Posted by: Joel on June 26, 2003 10:12 PM

Sorry if I mis-labeled you, Joel. I haven't been reading you as long as the other bloggers I mentioned, so it's a little early to think I have you pegged.

Yes, political labels are pesky things, and the conventional left-right axis has its limitations. Actually, that's where I'd disagree with your second comment -- I certainly know people who'd call themselves conservative who do not want to privatize absolutely everything or chuck constitutional rights. The two main political parties are really coalitions of politico-cultural groups that don't always get along.

Your point about liberty is a good one, and makes me notice that I didn't really mention liberty in my post. I do value liberty, but I think I didn't bring it up because it's my "bleeding heart" that puts me more at variance with the rightish-libertarianish folks that I was hearing from both in the blogosphere and in real life last year. I can just imagine the guys at the office laughing at me for caring about the plight of industrial chickens.

Community is definitely something I'm working on in my own life, both in social life and volunteer work. It's something I was never very good at before.
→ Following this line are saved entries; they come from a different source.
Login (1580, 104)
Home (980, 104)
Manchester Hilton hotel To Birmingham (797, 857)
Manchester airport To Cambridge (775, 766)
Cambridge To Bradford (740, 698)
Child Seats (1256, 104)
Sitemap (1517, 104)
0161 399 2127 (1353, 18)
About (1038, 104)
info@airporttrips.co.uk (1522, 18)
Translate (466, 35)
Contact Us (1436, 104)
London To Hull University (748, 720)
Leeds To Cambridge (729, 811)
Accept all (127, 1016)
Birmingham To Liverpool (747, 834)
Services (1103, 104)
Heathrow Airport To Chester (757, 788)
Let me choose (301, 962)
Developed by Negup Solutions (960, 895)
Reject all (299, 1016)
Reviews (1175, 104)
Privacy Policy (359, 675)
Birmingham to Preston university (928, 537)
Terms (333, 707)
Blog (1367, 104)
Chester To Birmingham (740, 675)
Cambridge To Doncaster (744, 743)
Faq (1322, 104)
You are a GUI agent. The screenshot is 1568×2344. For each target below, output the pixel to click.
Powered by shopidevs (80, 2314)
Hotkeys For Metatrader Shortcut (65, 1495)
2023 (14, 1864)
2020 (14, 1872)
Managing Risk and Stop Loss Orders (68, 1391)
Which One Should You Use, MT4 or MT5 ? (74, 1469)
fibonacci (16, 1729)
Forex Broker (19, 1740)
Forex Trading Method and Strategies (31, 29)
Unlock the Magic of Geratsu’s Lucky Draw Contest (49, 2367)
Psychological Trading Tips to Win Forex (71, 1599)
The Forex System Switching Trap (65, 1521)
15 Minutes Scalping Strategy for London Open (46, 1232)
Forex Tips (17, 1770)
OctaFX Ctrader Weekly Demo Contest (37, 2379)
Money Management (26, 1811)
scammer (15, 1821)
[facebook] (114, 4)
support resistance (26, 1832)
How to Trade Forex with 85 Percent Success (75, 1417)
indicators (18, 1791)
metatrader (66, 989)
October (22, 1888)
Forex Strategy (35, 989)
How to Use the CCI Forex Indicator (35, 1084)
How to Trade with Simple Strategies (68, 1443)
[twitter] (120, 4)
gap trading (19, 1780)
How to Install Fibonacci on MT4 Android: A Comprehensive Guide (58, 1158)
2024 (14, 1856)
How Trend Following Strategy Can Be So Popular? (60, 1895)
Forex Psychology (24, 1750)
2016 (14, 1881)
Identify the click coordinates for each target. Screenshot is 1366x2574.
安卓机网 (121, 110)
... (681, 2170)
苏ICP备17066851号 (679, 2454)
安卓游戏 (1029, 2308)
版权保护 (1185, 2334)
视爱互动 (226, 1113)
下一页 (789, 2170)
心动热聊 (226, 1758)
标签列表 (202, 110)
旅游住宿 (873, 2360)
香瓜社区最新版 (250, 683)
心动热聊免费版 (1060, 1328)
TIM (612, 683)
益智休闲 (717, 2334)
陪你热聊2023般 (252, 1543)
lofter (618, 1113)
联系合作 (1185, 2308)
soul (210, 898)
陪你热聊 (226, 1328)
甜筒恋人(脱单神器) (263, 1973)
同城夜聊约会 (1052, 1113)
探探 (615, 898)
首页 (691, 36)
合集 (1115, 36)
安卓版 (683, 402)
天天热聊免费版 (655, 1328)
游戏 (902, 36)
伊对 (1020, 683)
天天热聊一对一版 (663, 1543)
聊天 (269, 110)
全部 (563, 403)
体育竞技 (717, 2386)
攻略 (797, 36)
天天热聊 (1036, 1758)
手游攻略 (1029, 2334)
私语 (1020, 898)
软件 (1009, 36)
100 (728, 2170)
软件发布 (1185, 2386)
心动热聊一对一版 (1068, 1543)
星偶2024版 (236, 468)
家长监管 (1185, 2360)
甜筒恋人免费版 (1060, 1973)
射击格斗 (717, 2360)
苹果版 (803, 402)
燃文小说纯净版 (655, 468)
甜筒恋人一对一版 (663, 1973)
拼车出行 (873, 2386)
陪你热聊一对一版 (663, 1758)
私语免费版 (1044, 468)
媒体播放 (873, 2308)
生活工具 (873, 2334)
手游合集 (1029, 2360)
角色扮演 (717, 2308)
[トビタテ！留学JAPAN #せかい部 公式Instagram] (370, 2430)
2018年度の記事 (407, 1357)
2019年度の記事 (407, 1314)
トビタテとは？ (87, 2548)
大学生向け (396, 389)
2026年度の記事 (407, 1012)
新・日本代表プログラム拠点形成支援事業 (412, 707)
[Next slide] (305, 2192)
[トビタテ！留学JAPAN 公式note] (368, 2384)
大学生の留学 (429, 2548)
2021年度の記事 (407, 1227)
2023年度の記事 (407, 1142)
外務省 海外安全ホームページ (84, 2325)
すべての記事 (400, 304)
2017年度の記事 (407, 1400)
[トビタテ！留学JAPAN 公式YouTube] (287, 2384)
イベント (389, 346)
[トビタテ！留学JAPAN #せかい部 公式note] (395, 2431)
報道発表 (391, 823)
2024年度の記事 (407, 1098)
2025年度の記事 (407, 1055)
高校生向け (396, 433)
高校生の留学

I think I'm still working out what the proper balance is between individual and community, both in a political and spiritual sense.

Posted by: Camassia on June 27, 2003 08:52 AM

It doesn't bother me as a Republican that your spirituality is taking you leftward in your reading. I wish the right had more people like Hernando de Soto, whose anti-statist politics reflect his concern for the poor who are at least as likely to be victimized by strong states as they are by strong private sectors. I wish the right did not resort to racism and xenophobia when it feels its base is being threatened. I wish it were not so quick to consider the status quo to be the same as "realism." I wish it would not demagogue and engage in ad hominem attacks, as appealing as these tactics are to true believers and as well deserved as they are when waged against people who have been doing the same for decades.

For that matter, I also wish the left did not resort to intellectual arrogance, Machiavellian politics, utopianism, and apologetics for the tyrannies that somehow catch its fancy.

I suppose that I generally wish both the left and the right would stop worshipping powers other than the God who is love. Seated together under the cross, I think we would find the common ground that we have preferred to abandon in our struggles to defeat each other.

That's not just an accusation; it's also a confession.